I think a beautiful green theory might be to give these Utopian theorists the Island of Great Barrier to work with. By their estimation, under their guidance it will be more prosperous that Hong Kong in just two years and then we can copy their proven and prosperous example. However I suspect that like a lot of schoolboys trying to make a work project, all the theories mean very little when you lack experience of operation. I would not be surprised that all their theories amount to is a huge debt for unworkable schemes, just as the last social program did (and the one before). Our biggest election problem are the Parties without a bolters chance of even a list seat, spouting forth great policy that they have not a snowballs chance in Hades of ever installing, yet they act as if their unreal policies might save the day. Beware grand promises from candidates without seats. This may go down as the election of hollow men with hollow promises stepping out to a hollow recession, something of a hollow victory.

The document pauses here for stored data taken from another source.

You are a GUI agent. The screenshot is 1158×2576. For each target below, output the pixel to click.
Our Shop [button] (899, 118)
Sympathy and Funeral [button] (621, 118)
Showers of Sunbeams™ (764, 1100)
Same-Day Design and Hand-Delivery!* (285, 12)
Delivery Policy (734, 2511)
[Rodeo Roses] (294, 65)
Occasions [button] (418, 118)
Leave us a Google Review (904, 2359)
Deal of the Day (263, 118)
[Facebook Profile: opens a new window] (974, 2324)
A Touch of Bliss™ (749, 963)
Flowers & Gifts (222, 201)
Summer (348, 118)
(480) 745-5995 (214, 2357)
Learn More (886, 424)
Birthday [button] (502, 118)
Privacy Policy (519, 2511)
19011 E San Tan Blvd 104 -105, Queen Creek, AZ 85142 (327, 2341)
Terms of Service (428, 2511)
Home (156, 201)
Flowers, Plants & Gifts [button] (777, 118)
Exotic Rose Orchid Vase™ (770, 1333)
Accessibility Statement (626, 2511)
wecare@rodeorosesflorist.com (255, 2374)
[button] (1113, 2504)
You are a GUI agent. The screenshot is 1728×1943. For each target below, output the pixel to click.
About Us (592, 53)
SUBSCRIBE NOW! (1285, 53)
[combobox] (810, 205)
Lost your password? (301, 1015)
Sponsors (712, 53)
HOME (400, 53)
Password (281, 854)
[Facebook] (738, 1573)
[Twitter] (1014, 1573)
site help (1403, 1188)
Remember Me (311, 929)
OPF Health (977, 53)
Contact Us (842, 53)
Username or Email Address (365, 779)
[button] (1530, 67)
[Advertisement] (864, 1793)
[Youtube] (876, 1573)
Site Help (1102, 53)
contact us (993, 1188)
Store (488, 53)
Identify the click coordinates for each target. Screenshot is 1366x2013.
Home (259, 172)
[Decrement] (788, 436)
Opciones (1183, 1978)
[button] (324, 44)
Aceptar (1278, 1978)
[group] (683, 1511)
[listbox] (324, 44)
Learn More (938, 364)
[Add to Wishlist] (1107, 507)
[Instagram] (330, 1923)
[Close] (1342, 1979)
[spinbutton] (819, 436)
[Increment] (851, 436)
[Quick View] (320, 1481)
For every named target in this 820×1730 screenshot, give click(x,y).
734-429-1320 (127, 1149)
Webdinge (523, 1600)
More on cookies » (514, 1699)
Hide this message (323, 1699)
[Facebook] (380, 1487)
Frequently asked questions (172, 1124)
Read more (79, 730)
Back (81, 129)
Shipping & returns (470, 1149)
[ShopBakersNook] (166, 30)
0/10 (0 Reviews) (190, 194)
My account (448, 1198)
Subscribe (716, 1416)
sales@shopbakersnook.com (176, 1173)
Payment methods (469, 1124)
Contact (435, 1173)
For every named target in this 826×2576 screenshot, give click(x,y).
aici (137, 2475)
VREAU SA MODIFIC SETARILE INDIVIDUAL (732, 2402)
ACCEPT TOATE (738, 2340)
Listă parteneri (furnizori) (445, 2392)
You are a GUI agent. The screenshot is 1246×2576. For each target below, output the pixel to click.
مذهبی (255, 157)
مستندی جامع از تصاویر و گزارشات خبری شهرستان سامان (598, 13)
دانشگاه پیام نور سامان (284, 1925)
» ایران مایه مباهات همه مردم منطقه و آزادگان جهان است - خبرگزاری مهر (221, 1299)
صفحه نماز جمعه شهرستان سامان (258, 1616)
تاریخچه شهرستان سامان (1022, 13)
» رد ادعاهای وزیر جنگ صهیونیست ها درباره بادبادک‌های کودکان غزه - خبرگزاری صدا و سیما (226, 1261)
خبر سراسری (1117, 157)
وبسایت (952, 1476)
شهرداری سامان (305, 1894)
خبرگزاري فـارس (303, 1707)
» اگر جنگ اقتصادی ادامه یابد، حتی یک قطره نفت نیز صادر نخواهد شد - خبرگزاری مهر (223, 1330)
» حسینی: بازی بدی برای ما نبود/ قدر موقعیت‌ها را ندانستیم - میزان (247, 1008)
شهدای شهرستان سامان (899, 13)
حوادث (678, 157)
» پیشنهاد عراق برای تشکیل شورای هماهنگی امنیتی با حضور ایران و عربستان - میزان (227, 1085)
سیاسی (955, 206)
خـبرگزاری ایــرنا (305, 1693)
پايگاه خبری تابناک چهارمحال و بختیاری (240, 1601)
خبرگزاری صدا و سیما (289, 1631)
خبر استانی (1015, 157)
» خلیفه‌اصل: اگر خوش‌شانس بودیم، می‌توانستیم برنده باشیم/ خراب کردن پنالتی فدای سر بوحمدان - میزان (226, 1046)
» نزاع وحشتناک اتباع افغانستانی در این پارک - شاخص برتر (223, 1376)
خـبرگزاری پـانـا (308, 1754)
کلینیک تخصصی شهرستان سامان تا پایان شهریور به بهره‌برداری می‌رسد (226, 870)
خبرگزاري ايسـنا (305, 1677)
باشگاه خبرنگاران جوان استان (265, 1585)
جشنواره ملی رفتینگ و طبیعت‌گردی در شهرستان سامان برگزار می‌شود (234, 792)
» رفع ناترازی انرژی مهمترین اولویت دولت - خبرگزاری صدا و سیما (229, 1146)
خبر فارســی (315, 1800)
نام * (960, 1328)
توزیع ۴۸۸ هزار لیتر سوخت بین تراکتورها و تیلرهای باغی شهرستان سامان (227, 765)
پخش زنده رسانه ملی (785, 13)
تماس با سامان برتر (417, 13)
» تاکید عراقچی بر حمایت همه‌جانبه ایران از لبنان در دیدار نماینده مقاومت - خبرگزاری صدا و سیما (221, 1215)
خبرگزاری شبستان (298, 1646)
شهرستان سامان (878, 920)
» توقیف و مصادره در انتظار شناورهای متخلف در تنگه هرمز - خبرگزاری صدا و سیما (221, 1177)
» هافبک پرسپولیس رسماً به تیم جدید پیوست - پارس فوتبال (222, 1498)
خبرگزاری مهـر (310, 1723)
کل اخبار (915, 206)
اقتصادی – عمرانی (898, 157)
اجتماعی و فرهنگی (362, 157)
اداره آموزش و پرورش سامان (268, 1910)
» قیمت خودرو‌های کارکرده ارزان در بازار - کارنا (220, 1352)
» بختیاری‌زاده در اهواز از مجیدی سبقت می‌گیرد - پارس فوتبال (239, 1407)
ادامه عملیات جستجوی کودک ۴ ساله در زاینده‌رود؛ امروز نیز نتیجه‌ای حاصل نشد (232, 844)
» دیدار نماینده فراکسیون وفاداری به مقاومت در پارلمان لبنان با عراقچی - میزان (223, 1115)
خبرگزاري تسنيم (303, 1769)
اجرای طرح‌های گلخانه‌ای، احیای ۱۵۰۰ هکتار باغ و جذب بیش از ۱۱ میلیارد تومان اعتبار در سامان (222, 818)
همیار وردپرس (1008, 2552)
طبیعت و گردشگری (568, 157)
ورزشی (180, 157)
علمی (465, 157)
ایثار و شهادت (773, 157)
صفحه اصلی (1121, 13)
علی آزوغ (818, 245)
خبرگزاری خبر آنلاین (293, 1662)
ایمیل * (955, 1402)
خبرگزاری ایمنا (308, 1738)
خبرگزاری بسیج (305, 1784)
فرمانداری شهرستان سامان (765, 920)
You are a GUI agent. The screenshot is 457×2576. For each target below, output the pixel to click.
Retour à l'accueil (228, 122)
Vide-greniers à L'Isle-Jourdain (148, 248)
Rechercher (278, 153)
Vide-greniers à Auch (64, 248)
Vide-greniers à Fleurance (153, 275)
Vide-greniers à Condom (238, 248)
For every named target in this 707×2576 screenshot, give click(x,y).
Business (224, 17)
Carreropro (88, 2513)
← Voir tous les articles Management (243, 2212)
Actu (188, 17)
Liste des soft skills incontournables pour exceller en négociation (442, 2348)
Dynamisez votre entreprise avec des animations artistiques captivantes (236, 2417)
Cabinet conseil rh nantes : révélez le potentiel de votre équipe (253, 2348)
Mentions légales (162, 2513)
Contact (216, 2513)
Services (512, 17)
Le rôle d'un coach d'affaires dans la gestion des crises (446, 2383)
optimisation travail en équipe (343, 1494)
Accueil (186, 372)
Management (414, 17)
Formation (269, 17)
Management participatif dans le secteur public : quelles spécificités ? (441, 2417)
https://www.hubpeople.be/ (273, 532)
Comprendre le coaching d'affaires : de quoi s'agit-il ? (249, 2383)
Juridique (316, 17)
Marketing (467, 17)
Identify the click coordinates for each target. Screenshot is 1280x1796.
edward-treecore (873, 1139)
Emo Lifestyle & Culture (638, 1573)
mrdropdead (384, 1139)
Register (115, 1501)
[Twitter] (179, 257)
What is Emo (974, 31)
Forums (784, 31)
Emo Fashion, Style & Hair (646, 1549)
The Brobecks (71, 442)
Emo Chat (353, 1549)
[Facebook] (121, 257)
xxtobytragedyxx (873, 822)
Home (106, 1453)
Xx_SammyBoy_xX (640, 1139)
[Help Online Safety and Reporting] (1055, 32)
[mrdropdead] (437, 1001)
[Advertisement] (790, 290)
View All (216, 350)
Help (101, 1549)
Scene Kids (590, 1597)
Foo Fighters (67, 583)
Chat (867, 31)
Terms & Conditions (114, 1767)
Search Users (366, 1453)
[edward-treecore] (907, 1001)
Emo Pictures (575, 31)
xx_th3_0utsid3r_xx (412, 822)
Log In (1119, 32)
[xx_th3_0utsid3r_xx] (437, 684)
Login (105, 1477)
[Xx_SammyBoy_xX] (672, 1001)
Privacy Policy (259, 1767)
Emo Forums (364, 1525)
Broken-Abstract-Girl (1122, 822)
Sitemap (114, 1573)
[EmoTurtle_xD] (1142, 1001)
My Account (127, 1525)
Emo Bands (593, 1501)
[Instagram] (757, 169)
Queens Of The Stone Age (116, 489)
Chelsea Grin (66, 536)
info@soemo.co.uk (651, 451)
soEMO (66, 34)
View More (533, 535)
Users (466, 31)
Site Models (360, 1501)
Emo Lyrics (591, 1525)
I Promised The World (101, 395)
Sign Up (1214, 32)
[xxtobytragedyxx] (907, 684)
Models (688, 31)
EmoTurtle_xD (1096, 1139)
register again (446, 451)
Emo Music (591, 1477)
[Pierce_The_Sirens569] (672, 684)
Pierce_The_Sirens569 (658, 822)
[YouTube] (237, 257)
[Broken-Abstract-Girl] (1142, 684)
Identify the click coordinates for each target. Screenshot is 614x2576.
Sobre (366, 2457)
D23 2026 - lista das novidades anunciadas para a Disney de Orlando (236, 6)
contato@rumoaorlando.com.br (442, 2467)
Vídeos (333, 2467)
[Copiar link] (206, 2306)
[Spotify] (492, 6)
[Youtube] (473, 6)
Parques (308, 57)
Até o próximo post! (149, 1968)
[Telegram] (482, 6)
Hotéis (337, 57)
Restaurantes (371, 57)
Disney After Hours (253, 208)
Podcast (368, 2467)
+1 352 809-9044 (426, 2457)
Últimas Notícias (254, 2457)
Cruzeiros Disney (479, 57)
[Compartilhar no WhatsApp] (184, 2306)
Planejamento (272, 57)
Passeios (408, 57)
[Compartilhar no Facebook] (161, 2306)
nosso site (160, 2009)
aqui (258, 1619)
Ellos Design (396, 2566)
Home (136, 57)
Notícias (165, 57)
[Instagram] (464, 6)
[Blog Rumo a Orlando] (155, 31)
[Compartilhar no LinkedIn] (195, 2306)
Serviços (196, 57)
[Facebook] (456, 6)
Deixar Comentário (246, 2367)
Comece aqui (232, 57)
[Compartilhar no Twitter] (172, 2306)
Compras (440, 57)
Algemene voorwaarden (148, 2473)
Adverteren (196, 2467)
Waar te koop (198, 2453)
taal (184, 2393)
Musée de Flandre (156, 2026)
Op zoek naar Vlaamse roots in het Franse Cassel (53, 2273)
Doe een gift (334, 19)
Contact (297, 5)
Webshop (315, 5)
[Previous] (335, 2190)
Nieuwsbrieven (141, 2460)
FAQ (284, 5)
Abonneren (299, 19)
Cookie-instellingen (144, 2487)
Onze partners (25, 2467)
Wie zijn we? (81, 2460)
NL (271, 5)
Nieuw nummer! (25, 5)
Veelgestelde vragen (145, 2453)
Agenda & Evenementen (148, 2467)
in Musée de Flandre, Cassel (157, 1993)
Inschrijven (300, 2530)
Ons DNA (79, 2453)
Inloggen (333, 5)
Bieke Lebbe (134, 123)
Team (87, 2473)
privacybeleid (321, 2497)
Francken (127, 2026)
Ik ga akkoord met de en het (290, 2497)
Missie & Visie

A great article. 10,000 years ago Alberta Canada was covered in 3 km of ice...then it melted....but there were no SUVs, no steel mills or cement plants or oil refineries. Why? Canada needs more writers like Martin Durkin, unfortunately we are a nation of wimps led by likes of the Green advocates. Kiwis have more common sense than Canadians.
John Morrall Calgary Alberta CANADA
One overlooked reason for melting ice sheets is a tilt in the earth`s axis. A classic example happened 4000 yrs ago when what is thought to have been as an asteroid crashed into the earth north of Europe , destoying the land of the Frisians which is recorded as having been a pleasant temperate zone land] Supporting evidence; Glacier bay national park in Alaska 400yrs ago was covered with an immense sheet of ice [Probably was located ion the north pole]; Waimakariri gorge formed by a glacier that retreated 4000 yrs ago and that tiome was a time of mass migrations.
Capitalism is coming up against the brick wall of a finite world; the ignorant want to keep on rushing to the destruction of the natural environment which is our nest and the powers that be up the pyramidal heirachy of power [held in place by money and fear] want us all latched on to an electronic money system bearing no connection to productivity.Moneyfeudalism!!!